Saved entries:
---

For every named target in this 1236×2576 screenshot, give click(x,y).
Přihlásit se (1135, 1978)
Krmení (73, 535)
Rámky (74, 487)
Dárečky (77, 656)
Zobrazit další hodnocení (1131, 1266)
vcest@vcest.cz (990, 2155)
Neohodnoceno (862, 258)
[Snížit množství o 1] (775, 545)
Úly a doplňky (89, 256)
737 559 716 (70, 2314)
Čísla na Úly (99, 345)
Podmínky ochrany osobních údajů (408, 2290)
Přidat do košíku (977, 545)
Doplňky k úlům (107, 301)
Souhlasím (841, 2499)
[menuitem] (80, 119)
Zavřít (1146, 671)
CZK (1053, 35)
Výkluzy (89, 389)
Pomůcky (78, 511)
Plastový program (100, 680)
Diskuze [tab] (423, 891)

---

■ **Task objective**: Only the lines from the one that contains "Přidat do košíku (977, 545)" to the end of the entries above should be given again, exactly and in full.

■ **Result of the exercise**:
Přidat do košíku (977, 545)
Doplňky k úlům (107, 301)
Souhlasím (841, 2499)
[menuitem] (80, 119)
Zavřít (1146, 671)
CZK (1053, 35)
Výkluzy (89, 389)
Pomůcky (78, 511)
Plastový program (100, 680)
Diskuze [tab] (423, 891)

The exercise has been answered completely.